Cyberspace,

        the Final (Legal) Frontier?

        By Claudia Lynch, Benchmarks Editor (lynch@unt.edu)

        The Symbol of the Resistance to the CDA

        The legal battles of the 21st Century may well be waged in and over that nebulous region we have come to know as cyberspace. If you've been paying attention to the news even a little bit during the past year you will have noticed that "obscenity on the Internet" has become a very hot topic (pun intended). All the talk started with the publication of TIME Magazine's cover story on "Cyberporn" last July.1 The article gave credence to a flawed study about on-line pornography by a fellow named Marty Rimm.2 This attention couldn't have come at a worse time for the Internet. Just as the "Information Superhighway" was becoming accessible to ordinary Americans (as opposed to the scientists and educators who had been the predominant users before), political forces rose up to regulate it.

        The Communications Decency Amendment

        What politician wouldn't love to claim that they had made cyberspace safe for the children of America? Apparently not many, because despite severe questions as to it's constitutionality, Title V of the Telecommunications Act of 1996 - commonly known as the "Communications Decency Amendment" or CDA - was passed by Congress on February 1, 1996 and signed into law by President Clinton on February 8, 1996. On that same day, the American Civil Liberties Union (ACLU), Electronic Frontier Foundation (EFF), the Electronic Privacy Information Center (EPIC), Planned Parenthood and several other plaintiffs sought to overturn the CDA on the grounds that it is a violation of the First Amendment rights of all Internet users. On February 15, 1996, a Federal Judge found it unconstitutional and issued a restraining order against enforcement of some CDA provisions.3 Since then the CDA has been tied up in court, also challenged by such groups as the Citizens Internet Empowerment Coalition (CIEC), the American Library Association, America Online, Compuserve, Prodigy, Microsoft, NETCOM On-Line Communications Services Inc., The Commercial Internet eXchange, The Newspaper Association of America, Wired Magazine, Hotwired, and Families Against Internet Censorship. Hearings wound up on May 10, 1996 and a decision may have been reached by the time this issue of Benchmarks is published. Observers believed that the CDA would not be upheld, but of course no one knows for sure or whether or not the government would appeal if it weren't upheld.

        Other Looming Cyberspace Battles

        Battles like that about the CDA and those that follow are sure to cause consternation for lots of people in the months and years to come. In many cases they are representative of the conflicts that exist at the core of American society - business interests vs. citizens interests, government regulation vs. self-regulation, and interpretation of the U.S. Constitution. If nothing else, they should provide for some interesting discussions and open up whole new areas of practice for lawyers.

        • Copyright issues: This is a battle that has been raging for some time now. Do the same rules of copyright hold on-line as they do in the print and audio world? What about electronic libraries or personal electronic mail?

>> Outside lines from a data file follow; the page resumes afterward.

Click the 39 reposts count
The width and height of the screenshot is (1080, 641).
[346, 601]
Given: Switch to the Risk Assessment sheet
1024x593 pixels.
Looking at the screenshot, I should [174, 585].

          The current threat to Internet users is HR2441, the "National Information Infrastructure Act of 1995." If passed in it"s current form it would:

          • make it a copyright violation to simply browse the Net without a license from copyright owners.
          • subject computer system operators - such as on-line services and networks at schools and libraries - to potentially crippling liability for the copyright violations of their users.
          • cripple "distance education" efforts especially vital to rural communities and the disabled.
          • make it illegal to manufacture, import or distribute devices and software (including computers and VCRs) needed by industry, schools and libraries to make "fair use" of encrypted information by overruling long-standing Supreme Court precedent.4
        • Long Distance Voice Communication: On March 4, 1966, America's Carriers Telecommunication Association (ACTA) filed a petition with the Federal Communications Commission (FCC) to "stop companies from selling software and hardware products that enable use of the Internet to voice long distance services."5 This action either threatens the fledgling Internet Telephony industry or protects the nations telecommunications carriers, depending on your point of view.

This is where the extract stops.